* **CONSIGNES**
**A.** Pour chaque affirmation ci-dessous, dites si elle concorde avec le texte à analyser : répondez par oui ou non, puis citez les mots du texte qui tranchent.
(i) L’habitant de la grande agglomération se sent plus mondial et post-moderne.
(ii) Le rural souhaite quitter son village.
(iii) Les politiciens n’ont pas saisi cette différence entre ruraux et citadins.
**B.** Répondez brièvement à ces questions sur le texte à analyser.
(i) À quoi le rural est-il plus attaché ?
(ii) Comment le texte décrit-il le citadin de centre-ville ?
(iii) À quoi sont convertis les politiciens mentionnés ?

* **TEXTE À ANALYSER**
..............................
D’un côté, les déserts médicaux, les hôpitaux et maternités qui ferment, les classes supprimées, les emplois qui s’en vont, les arrêts de trains supprimés et les commerces qui disparaissent. De l’autre, la rente foncière, les encombrements, le stress. Pas les mêmes préoccupations, pas la même vie, pas les mêmes difficultés, pas le même vote non plus. Le rural est plus attaché à la tradition, plus conservateur par instinct de conservation, l’habitant de la grande agglomération se sent plus mondial et post-moderne. Le rural a les deux pieds solidement plantés dans sa terre et dans son village qu’il voudrait bien ne pas être obligé de quitter. Le citadin de centre-ville, lui, est en marche. Les politiciens convertis au marketing et à la segmentation des clientèles l’ont bien compris.
..............................
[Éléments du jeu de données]
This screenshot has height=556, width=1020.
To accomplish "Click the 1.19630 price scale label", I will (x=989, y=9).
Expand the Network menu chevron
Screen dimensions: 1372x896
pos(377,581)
..............................
* **RÉPONSES PAR POINT**
**A.**
(i) Oui : « l’habitant de la grande agglomération se sent plus mondial et post-moderne ».
(ii) Non : « son village qu’il voudrait bien ne pas être obligé de quitter ».
(iii) Non : « Les politiciens convertis au marketing et à la segmentation des clientèles l’ont bien compris. »

**B.**
(i) À la tradition.
(ii) Il est en marche.
(iii) Au marketing et à la segmentation des clientèles.